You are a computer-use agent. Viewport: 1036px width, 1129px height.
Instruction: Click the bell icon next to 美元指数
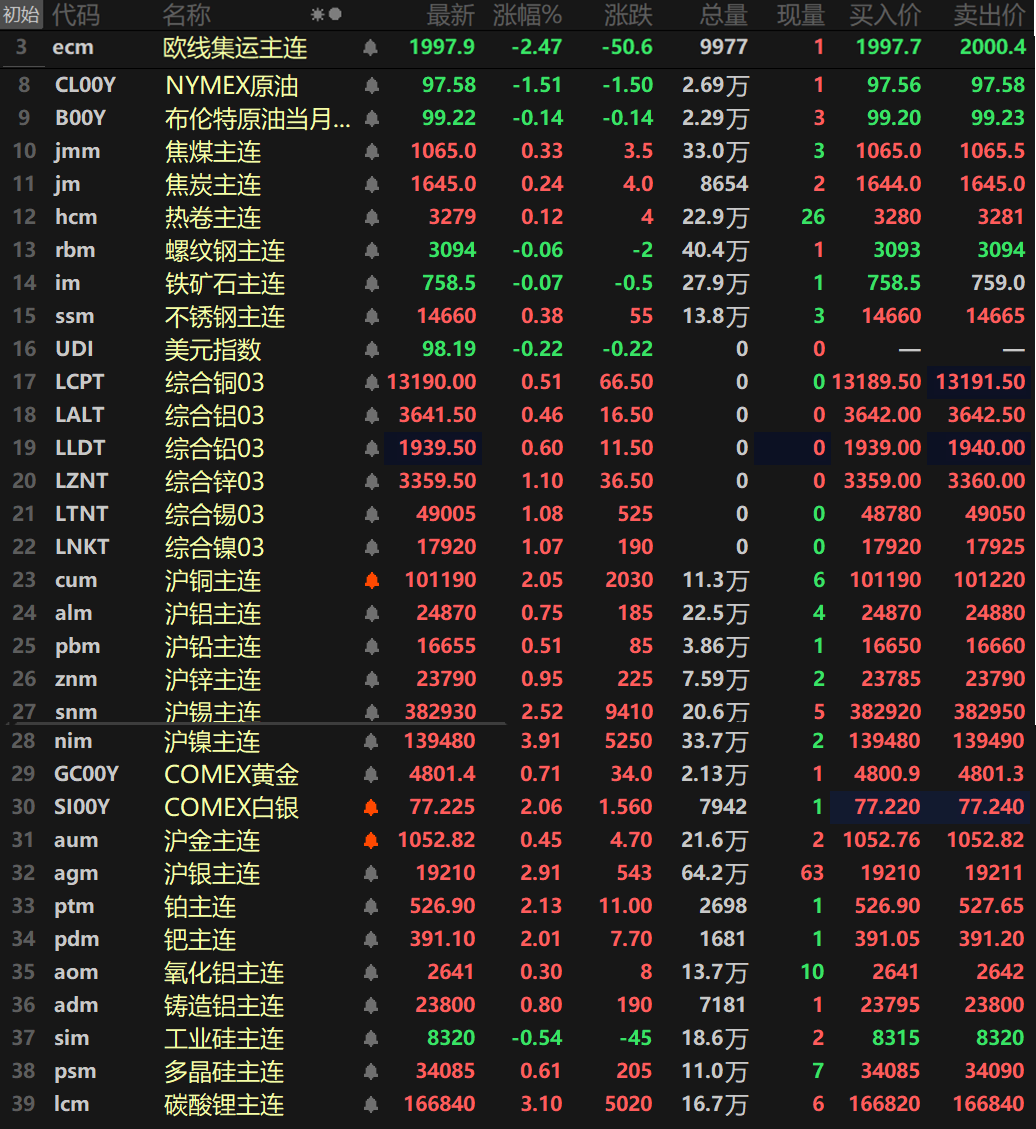pos(372,350)
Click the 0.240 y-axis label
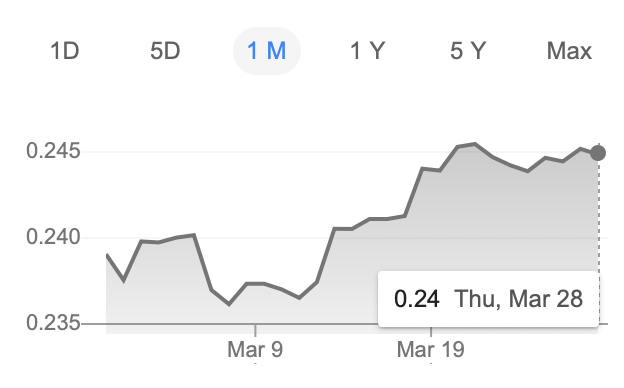This screenshot has width=624, height=388. [53, 237]
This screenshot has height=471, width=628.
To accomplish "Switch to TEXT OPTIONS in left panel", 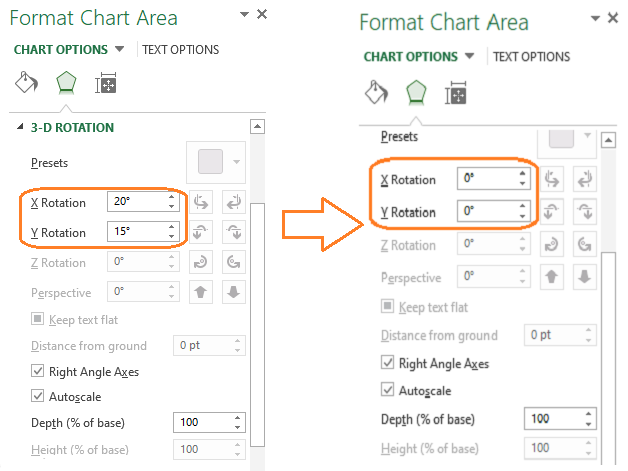I will tap(181, 49).
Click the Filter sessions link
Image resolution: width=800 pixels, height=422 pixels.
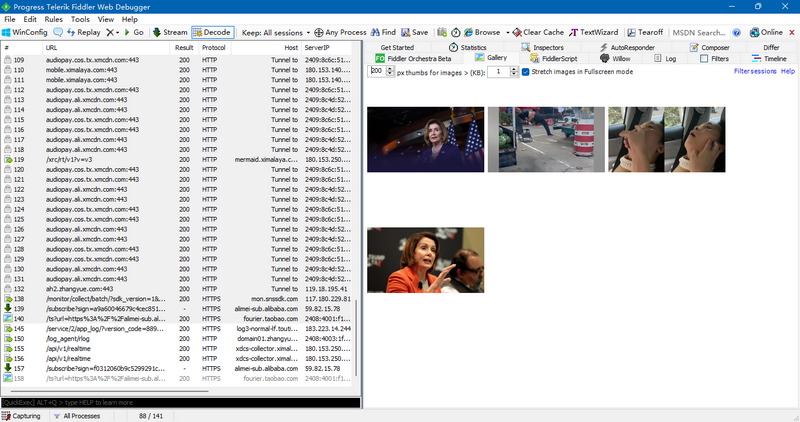point(755,72)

------------------------------------------------

**What to do**
For this exercise, the lines from the one containing "Image resolution: width=800" through the last line of the entries above are to be output exactly, both included, and pictures are skipped.

**Written reply**
Image resolution: width=800 pixels, height=422 pixels.
point(755,72)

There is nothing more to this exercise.